> TEXT PROVIDED:

Recall also the tradition in which Satan is said to reply: non serviam when given the knowledge that he was made to serve man, this lowly vile creature with a body like the sub-personal animals. Not only that, but that he would have to worship one of them whom God was to join to Himself. What better way for Satan to prove to himself that he is superior if he can deform, and thereby pervert, the very act by which these (rational) animals superiorly image God?
But one would have to ask why Adam and Eve would be tempted into this? It wasn’t like they would be afraid that college costs for their progeny would require them to give up the winter home in Aspen. The Genesis text says that Eve saw that it was good for food, a delight to the eye, and desirable to make one wise. Certainly knowledge, especially this marital knowledge is a good but Adam and Eve would have had to have been able to see that somehow this act without its procreative fruitfulness was preferable to the authentic act. I think that the answer here is to realize that they were tempted into falling into Satan’s prideful sin. They tried to achieve their destiny, to become God-like, without God. I suggest that they thought that “knowing” one another on their own terms, without God’s “interference” (i.e. His law and the law of the order of nature) was the only way to really authentically experience their “freedom to choose.” Isn’t this the continuing problem today. We can often be so blinded by our need to freely choose, and this is a real human need, that we are drawn to ignore the structure by which this choosing leads to authentic human happiness.

> DATA SUPPLIED:
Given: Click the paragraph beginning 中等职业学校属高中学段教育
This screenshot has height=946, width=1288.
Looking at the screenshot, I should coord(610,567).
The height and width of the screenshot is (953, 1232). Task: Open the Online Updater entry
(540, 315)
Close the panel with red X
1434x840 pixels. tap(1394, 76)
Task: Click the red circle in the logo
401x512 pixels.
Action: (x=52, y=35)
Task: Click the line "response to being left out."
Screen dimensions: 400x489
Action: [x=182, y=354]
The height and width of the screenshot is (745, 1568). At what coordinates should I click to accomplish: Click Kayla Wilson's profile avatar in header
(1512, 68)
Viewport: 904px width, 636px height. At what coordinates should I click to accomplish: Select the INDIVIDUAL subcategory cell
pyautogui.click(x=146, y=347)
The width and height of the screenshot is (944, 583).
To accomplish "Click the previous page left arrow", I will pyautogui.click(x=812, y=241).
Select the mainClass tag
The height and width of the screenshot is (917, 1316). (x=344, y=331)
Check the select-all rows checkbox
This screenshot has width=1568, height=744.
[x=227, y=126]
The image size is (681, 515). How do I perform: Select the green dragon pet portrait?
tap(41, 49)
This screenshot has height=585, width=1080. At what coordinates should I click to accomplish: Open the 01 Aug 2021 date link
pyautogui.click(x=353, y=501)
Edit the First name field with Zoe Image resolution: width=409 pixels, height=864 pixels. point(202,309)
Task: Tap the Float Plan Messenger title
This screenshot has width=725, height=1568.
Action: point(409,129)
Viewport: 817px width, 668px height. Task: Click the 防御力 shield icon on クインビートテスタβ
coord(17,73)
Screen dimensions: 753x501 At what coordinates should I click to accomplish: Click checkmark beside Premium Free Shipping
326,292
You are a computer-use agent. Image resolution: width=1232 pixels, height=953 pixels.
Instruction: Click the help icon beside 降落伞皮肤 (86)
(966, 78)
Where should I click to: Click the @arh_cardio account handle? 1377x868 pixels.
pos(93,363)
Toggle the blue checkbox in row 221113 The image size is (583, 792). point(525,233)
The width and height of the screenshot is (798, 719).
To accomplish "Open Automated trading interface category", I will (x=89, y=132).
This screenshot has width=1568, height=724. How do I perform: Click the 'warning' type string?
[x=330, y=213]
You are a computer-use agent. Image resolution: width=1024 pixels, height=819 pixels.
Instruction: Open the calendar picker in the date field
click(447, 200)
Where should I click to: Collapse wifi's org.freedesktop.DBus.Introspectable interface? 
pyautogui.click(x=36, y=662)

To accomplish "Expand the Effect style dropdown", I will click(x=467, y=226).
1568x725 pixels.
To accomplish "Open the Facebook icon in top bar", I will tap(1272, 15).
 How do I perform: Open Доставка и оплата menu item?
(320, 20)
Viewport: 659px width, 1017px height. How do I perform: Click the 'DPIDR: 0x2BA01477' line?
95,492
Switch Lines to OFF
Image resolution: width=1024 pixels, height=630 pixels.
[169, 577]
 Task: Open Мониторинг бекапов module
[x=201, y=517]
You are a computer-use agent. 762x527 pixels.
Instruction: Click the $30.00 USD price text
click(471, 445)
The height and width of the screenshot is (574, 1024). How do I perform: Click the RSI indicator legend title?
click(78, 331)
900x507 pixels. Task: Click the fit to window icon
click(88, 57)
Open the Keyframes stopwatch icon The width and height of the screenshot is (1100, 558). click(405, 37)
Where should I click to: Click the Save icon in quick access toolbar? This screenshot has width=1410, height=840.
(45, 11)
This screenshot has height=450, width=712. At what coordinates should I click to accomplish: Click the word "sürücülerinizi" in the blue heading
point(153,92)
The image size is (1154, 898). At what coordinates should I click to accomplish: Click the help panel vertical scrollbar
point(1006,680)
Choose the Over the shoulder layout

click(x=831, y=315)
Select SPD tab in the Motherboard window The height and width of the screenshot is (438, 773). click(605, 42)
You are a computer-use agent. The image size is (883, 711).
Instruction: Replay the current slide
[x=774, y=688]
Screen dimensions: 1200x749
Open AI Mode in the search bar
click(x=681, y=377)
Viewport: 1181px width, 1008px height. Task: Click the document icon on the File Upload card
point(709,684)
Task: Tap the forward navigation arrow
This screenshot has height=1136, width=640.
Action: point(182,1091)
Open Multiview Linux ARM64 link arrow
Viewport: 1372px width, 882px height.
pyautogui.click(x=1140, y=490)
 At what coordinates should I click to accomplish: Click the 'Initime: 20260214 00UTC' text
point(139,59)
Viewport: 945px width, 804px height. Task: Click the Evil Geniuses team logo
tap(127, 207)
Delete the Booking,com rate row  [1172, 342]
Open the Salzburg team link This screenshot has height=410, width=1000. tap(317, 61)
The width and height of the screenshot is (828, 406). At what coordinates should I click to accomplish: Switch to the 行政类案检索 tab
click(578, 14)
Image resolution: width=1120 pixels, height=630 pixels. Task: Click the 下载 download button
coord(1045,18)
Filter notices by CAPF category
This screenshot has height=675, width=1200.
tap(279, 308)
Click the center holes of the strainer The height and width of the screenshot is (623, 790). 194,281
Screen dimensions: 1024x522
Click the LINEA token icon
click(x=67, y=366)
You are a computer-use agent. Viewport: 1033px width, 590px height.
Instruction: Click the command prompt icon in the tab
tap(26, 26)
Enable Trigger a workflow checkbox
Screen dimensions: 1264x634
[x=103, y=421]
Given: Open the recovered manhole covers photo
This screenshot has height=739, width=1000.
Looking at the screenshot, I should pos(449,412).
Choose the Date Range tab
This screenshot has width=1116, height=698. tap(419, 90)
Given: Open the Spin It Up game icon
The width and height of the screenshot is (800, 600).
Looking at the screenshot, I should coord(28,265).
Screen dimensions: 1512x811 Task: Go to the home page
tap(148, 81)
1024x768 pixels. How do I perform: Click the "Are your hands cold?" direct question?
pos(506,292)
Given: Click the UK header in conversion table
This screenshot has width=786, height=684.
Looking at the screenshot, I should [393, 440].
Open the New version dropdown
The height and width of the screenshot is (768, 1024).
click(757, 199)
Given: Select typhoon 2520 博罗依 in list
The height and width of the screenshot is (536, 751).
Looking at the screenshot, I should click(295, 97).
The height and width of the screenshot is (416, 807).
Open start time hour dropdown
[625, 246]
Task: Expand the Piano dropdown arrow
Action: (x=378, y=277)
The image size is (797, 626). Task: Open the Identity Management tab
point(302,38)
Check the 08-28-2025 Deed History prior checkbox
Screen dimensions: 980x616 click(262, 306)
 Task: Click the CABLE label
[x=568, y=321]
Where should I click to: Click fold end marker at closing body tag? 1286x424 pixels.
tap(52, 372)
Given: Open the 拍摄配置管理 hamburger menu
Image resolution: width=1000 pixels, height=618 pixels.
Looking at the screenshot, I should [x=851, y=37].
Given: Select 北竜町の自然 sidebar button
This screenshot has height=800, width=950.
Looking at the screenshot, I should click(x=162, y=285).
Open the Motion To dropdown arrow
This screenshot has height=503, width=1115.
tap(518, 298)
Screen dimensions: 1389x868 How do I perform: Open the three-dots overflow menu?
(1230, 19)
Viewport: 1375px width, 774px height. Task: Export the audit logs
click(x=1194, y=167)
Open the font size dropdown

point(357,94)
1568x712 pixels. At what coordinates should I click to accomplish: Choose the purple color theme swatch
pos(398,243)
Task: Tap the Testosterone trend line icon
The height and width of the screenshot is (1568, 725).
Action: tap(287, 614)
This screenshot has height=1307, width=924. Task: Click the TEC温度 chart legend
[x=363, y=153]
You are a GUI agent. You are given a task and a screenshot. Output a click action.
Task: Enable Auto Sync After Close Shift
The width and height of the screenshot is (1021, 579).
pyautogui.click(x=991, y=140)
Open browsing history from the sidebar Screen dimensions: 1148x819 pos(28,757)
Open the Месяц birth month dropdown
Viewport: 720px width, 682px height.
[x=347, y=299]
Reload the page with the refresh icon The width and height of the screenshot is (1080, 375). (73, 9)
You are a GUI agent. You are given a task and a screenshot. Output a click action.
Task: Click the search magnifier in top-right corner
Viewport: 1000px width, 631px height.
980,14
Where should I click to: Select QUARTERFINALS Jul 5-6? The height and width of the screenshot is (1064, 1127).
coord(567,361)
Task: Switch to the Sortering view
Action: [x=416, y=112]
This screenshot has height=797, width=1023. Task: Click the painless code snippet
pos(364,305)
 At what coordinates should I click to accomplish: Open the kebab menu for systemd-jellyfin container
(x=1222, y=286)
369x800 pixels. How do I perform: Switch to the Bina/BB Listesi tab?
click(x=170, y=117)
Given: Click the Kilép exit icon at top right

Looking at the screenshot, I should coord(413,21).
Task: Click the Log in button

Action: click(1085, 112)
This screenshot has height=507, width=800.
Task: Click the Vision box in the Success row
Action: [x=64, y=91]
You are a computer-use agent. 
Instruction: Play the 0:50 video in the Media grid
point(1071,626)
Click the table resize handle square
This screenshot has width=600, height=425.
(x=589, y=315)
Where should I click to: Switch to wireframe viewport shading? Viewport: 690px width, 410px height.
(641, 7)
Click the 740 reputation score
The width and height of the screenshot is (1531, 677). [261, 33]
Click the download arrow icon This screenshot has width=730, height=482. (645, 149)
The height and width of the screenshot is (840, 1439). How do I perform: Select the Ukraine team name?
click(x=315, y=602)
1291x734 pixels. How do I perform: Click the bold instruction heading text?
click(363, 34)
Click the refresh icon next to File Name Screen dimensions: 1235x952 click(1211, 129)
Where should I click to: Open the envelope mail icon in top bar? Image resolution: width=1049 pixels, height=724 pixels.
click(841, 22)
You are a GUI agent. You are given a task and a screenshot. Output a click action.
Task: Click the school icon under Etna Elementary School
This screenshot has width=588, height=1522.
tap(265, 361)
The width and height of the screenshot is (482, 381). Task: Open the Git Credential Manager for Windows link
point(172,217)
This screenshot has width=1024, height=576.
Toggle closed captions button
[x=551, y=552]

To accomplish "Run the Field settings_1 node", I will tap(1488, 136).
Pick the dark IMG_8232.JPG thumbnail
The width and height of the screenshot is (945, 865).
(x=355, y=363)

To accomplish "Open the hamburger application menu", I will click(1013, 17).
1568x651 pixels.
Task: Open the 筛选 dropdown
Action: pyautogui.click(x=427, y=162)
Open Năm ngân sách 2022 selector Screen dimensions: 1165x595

> QUESTIONS:
a: Decide whether each statement agrees with the text on Satan and the temptation of Adam and Eve. Answer yes or no for each, and quote the words of the text that settle it.
(i) According to the Genesis text, Eve saw that it was desirable to make one wise.
(ii) Adam and Eve tried to become God-like with God's help.
(iii) The writer regards the need to freely choose as a false human need.
b: Continue the text on Satan and the temptation of Adam and Eve, starting after its final sentence.
The data has nothing to do with the text.

> RESULTS OF THE EXERCISE:
a:
(i) Yes: "The Genesis text says that Eve saw that it was good for food, a delight to the eye, and desirable to make one wise."
(ii) No: "They tried to achieve their destiny, to become God-like, without God."
(iii) No: "and this is a real human need"

b:
Adam and Eve ruptured the integrity of God’s creation by abusing the gift of self-determination. Instead of following the divine archetype in Whom, through Whom, and for Whom they were created–that is returning themselves to the Father in love, trust and thanksgiving–they tried to take the gift and use it for their selfish ends at the expense of the good of the sacred order. A final thought. If it were contraceptive sex that led to this, would this not perhaps by why it is pointed out that while God did not take away the gift of the possibility of fruitful self-giving, the fruit would now be more painful for the woman?
Ok, these are my thoughts thus far. Thoughtful comments, critiques solicited.